La monja dejó pendiente lo que pensaba decir y contestó a la pregunta.
—Sí, de su posición, pues si bien ahora lleva una vida humilde, fue hombre de confianza del obispo Rosendo, y sigue manteniendo buena relación con el episcopado. Y debió de ser también hombre de armas, él nos guio cuando huimos a Oviedo. Tanto es así que, por mandato del rey Alfonso, será recompensado con el cargo de los camposantos que se van a abrir en estos mismos terrenos —continuó la hermana Leocadia enredándose en su propia narración al tiempo que señalaba con sus manos gruesas el suelo que pisaba—. Aquí quiere la corte que, desde ahora, haya dos cementerios para nobles y notables: uno a la cabecera para obispos y traslado de los restos de reyes pasados, sobre el que habrá de alzarse un altar a Martín de Tours; y otro a los pies de la muralla, como un atrio sin cubrir, dedicado a enterramiento regio, para los mismos padres del rey…
—Entiendo, pero ¿dónde…?
—¿Dónde podéis encontrarlo? —adivinó la hermana Leocadia, que aceptó no caer en pecado de soberbia y dejó a un lado el orgulloso discurso sobre los cambios en su convento—. Ya, hijo, ya… Bueno, veréis, él es hombre de San Justo de Ardón y, aunque antes del ataque del moro tenía aquí sus propias dependencias, a día de hoy, mientras terminamos la reconstrucción, ha regresado a su antiguo monasterio. Basta con que os acerquéis hasta allí y preguntéis por Gutier de León.
La copa de madera que Assur sostenía se le escapó de las manos derramando el vino y sonando con un repiqueteo que arrancó risas felices de la pequeña Ilduara.
—¿Gutier? —preguntó Thyre mirando a su esposo.
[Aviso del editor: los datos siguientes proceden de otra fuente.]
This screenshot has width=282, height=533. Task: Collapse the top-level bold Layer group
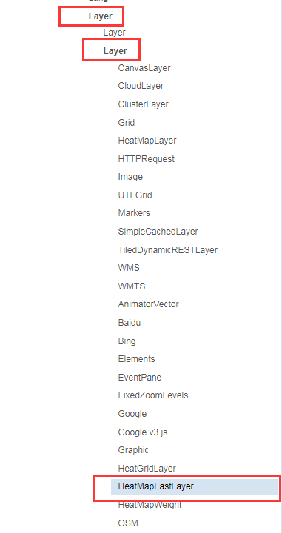coord(100,16)
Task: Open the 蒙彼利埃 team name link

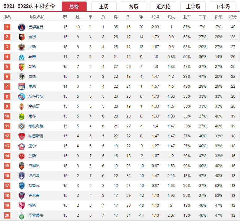Action: click(36, 126)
Nadie le aclaró su duda, Assur miraba a la monja con el rostro cruzado por el asombro y Leocadia le pedía a una novicia que limpiase el estropicio.
Entonces fue el propio Assur el que habló.
—¡Gutier de León! ¿El infanzón del conde Gonzalo Sánchez?
La religiosa, satisfecha con la pulcritud de la muchacha, que se encargaba de secar el vino derramado, se volvió hacia el arponero.
—Pues no lo sé, pero ya os he dicho que, por lo que parece, fue hombre de armas…
—¡Describidlo!
La monja miró a Assur con aire de severa reprimenda torciendo el rostro con ironía.
—Hijo, ¿acaso os parece que una mujer como yo va por el mundo fijándose en el aspecto de los varones?
A Thyre, que había comprendido lo suficiente, se le escapó una carcajada, y Assur se sintió extrañamente incómodo al comprender que le había pedido algo impropio a la monja.
—¿Estará allí ahora? ¿En San Justo?
La hermana Leocadia no comprendía a qué venía tanto interés y premura.
—¿No estaréis pensando en matarlo por lo de esas tierras?
Ahora fue Assur el que rio con desenfado.
—No, por supuesto que no. Es solo que quizá lo conozca…
El rostro de la monja se iluminó con la repentina comprensión.
—¡El infanzón! ¿Es el infanzón que os acogió?, ¿el que os llevó a Valcarce?
El arponero asintió.
—¿Pero cómo no lo habéis dicho antes?
Assur resopló pensando en que ya había dado más detalles de los que pretendía por culpa de las persistentes preguntas de la monja.
—¿Estará en San Justo? —insistió el arponero entre ademanes urgentes.
La hermana Leocadia asintió comprensivamente, batiendo sus verrugas con un gesto beatífico de comprensiva paciencia.
—Pues imagino que sí, no creo que le haya surgido un compromiso en la corte de Apulia —replicó la religiosa con sorna.